In this talk, the motivation and the benefits introducing of deep supervision to deep learning, convolutional neural networks in particular, will be discussed. We will then focus on our recent work, holistically-nested edge detection algorithm (HED) that tackles two important issues in this long-standing vision problem: (1) holistic image training and prediction; and (2) multi-scale and multi-level feature learning. HED performs image-to-image prediction by means of a deep learning model that leverages fully convolutional neural networks and deeply-supervised nets and it automatically learns rich hierarchical representations (guided by deep supervision on side responses) that are important in order to resolve the challenging ambiguity in edge and object boundary detection. We significantly advance the state-of-the-art on the general edge/boundary detection task to reach human-level performance in the first time in the literature (to the best of our knowledge).

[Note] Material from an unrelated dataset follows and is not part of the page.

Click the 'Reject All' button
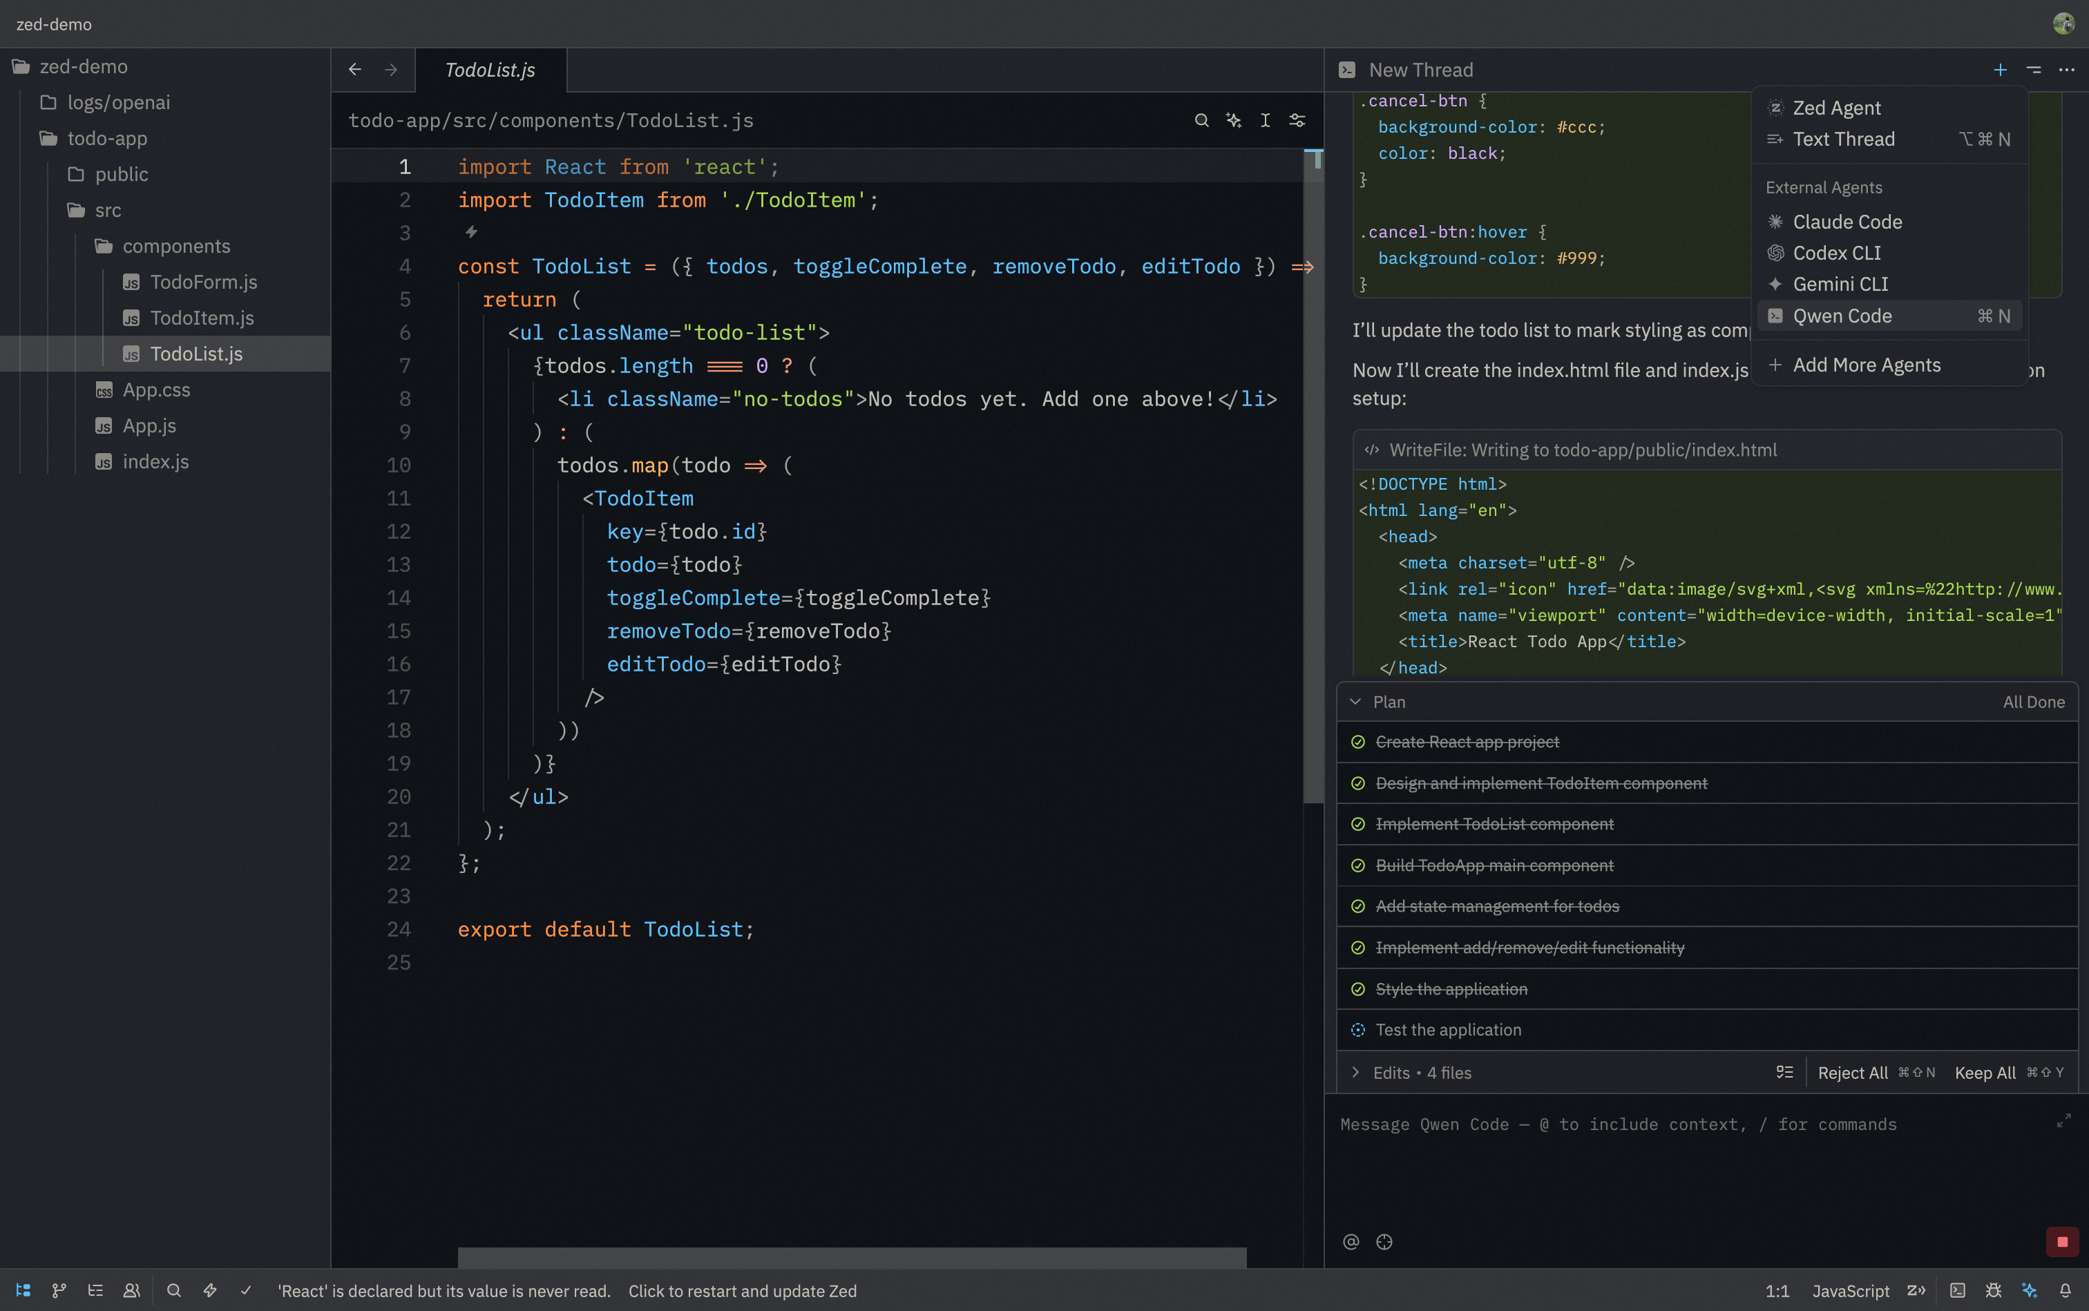2089x1311 pixels. [x=1852, y=1073]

In the second half of the talk, we will present a recent top-down learning method that learns priors of structured labels, convolutional pseudoprior (ConvPP). Compared with classical machine learning algorithms like CRFs and Structural SVM, ConvPP automatically learns rich convolutional kernels to capture both short- and long- range contexts; compared with cascade classifiers like Auto-Context, ConvPP avoids the iterative steps of learning a series of discriminative classifiers and automatically learns contextual configurations; compared with recent efforts combing CNN models with CRFs and RNNs, ConvPP learns convolution in the labeling space with much improved modeling capability and less manual specification; compared with Bayesian models like MRFs, ConvPP capitalizes on the rich representation power of convolution by automatically learning priors built on convolutional filters. We accomplish our task using pseudo-likelihood approximation to the prior under a novel fixed-point network structure that facilitates an end-to-end learning process.